Jenkins also works hard at making the various problems affecting animals very clear to us.  This is actually one of the clearest books on wildlife conservation I've read.  As I mentioned, Jenkins takes groups of animals who have become or are becoming extinct and talks about the problems facing those groups.  He takes one focal animal, like the tiger, and uses that animal to represent the group.  But after the narrative section where he tells the story of their problem, there is a double-page spread with facts and illustrations of the other members of that group.  This is where Jenkins uses actual facts about the animals , including their location and the problem facing them.  Jenkins combines nonfiction techniques, making it appeal to both kinds of nonfiction readers - those who like the information and those who like the story.

But there is something else that will help this book appeal to readers and that is the illustrations.  The illustrations are done primarily in pencil, but they are amazingly realistic.  White's shading techniques bring light to the gray graphite color and there is amazing texture on these animals.  White uses oil paint (primarily a golden brown) to draw readers' eyes to some of the smallest details.  My favorite is the broad-faced potoroo (a small mouse-like creature) which is on a double-paged spread with several large animals.  White uses a touch of that brown on the potoroo's ears and paws to bring readers to the corner of the page.  It just highlights the ears and paws, but he just glows.  So do other animals where she uses the paint to cover the animal - the tiger just smolders regally.  It's amazing.  The book was created on creamy paper, which sets off the pencil and oil paint perfectly.  It is just a gorgeously drawn book.  Especially in the beginning of the book, where Jenkins is discussing species that are extinct, White brings these species to life.

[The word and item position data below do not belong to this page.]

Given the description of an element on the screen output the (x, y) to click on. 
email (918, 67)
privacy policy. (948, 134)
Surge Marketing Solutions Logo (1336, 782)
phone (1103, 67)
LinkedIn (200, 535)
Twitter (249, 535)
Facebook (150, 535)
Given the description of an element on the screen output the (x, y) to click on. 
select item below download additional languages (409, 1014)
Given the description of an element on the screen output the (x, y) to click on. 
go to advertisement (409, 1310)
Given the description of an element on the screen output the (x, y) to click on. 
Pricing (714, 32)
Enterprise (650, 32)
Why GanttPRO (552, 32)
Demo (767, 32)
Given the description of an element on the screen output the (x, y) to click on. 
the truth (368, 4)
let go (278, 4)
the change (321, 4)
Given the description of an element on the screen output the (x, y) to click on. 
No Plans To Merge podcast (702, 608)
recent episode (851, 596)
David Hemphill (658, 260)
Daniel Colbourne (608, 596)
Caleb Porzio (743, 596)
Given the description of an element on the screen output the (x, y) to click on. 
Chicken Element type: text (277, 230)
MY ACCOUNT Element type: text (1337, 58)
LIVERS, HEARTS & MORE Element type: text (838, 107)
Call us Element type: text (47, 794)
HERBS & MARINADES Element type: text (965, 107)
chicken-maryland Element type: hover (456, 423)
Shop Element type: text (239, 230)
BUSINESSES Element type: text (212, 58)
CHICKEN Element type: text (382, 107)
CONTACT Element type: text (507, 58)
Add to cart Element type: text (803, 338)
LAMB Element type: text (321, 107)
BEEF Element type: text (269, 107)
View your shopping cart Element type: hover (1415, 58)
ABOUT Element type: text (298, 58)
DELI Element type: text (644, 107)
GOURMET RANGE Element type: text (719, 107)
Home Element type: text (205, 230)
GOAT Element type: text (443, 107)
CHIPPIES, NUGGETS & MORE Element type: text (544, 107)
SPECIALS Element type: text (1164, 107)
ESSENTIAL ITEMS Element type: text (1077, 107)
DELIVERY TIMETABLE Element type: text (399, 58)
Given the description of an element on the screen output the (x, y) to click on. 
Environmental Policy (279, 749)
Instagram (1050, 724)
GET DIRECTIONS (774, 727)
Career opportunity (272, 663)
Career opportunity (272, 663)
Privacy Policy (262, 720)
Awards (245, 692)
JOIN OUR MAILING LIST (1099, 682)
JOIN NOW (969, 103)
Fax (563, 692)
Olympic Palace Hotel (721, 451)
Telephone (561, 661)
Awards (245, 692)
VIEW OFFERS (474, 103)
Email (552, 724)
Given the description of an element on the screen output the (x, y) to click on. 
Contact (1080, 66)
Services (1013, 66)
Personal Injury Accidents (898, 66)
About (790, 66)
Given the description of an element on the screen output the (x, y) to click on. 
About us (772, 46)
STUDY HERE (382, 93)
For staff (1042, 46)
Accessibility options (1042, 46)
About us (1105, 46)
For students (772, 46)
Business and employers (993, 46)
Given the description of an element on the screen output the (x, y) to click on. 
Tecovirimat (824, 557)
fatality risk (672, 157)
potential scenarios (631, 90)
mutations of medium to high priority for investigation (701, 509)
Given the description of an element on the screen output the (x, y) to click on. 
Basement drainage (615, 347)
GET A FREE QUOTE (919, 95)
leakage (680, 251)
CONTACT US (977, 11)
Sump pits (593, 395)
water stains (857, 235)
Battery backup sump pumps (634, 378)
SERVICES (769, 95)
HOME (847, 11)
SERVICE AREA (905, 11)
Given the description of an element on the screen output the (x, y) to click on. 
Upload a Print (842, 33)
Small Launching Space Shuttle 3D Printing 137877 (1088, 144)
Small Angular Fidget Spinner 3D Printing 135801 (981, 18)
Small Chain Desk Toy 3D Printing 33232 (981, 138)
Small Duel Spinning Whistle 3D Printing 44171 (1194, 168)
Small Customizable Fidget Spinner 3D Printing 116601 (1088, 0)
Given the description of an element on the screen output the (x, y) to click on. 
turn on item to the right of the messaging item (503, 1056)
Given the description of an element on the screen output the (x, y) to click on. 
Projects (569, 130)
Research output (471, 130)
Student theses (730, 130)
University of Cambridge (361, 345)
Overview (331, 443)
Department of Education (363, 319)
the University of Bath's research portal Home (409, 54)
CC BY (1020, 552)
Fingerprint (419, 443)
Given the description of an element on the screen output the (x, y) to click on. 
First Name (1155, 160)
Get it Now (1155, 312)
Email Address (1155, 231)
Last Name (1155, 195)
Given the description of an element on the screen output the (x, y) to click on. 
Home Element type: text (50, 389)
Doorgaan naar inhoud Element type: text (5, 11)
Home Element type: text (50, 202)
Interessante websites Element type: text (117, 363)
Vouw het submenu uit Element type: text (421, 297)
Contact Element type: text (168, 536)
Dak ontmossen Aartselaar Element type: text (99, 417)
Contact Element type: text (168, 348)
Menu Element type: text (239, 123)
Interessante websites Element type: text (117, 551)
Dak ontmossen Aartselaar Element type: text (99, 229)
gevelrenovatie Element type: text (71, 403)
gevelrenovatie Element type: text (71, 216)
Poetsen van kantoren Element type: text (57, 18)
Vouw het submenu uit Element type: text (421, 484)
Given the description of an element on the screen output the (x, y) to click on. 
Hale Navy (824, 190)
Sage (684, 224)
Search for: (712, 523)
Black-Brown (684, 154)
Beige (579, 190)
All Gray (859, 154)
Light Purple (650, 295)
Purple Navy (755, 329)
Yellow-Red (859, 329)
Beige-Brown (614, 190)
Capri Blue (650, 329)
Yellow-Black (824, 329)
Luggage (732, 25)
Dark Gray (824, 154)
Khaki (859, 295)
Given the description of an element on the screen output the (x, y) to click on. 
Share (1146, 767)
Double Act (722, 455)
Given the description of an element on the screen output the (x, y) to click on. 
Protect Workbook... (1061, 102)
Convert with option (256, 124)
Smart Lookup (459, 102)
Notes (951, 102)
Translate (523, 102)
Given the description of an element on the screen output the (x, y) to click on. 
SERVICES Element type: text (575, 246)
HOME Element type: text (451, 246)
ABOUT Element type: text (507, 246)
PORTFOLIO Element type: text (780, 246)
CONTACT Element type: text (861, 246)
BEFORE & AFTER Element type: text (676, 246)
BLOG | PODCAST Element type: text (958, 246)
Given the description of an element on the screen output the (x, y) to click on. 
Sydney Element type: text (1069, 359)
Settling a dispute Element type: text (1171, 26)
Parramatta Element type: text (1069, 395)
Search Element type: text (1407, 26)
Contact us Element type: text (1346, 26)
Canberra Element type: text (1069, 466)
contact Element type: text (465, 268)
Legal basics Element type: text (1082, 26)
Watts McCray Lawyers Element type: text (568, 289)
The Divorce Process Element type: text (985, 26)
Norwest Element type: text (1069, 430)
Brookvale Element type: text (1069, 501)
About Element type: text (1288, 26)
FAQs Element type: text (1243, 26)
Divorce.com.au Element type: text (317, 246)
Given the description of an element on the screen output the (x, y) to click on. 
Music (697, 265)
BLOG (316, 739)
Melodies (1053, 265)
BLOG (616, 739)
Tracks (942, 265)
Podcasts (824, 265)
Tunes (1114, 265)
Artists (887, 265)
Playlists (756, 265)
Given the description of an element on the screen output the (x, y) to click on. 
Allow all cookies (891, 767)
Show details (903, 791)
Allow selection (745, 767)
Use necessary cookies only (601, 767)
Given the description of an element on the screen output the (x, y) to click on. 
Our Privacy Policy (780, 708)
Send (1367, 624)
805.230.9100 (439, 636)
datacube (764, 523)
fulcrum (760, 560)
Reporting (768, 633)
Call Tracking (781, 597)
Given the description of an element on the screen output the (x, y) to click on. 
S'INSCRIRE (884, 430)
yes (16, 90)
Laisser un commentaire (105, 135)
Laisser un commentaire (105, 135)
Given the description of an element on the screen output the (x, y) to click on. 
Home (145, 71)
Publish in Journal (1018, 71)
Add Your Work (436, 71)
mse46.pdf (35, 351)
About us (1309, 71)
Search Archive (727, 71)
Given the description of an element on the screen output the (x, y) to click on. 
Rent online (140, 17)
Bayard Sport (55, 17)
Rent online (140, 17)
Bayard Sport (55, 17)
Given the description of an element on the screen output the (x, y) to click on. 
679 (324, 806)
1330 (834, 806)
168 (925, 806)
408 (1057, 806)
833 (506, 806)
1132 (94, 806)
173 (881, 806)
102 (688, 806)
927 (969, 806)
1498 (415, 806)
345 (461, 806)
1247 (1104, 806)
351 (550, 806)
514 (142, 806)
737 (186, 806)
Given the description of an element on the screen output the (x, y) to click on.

Finally Jenkins and White show off what may be my favorite species on the brink of extinction - the kakapo.  If you remember, I wrote about last year's Siebert winner, Kakapo Rescue, here.  Here's hoping that this year's Siebert winner also brings attention to this precious bird.

Note: I am on the Cybils Nonfiction Picture Book panel, but this blog post does not represent the committee's thoughts about the book.  It only represents my ideas and thoughts.

Can We Save the Tiger?  Martin Jenkins; illustrated by Vicky White.  Candlewick, 2011.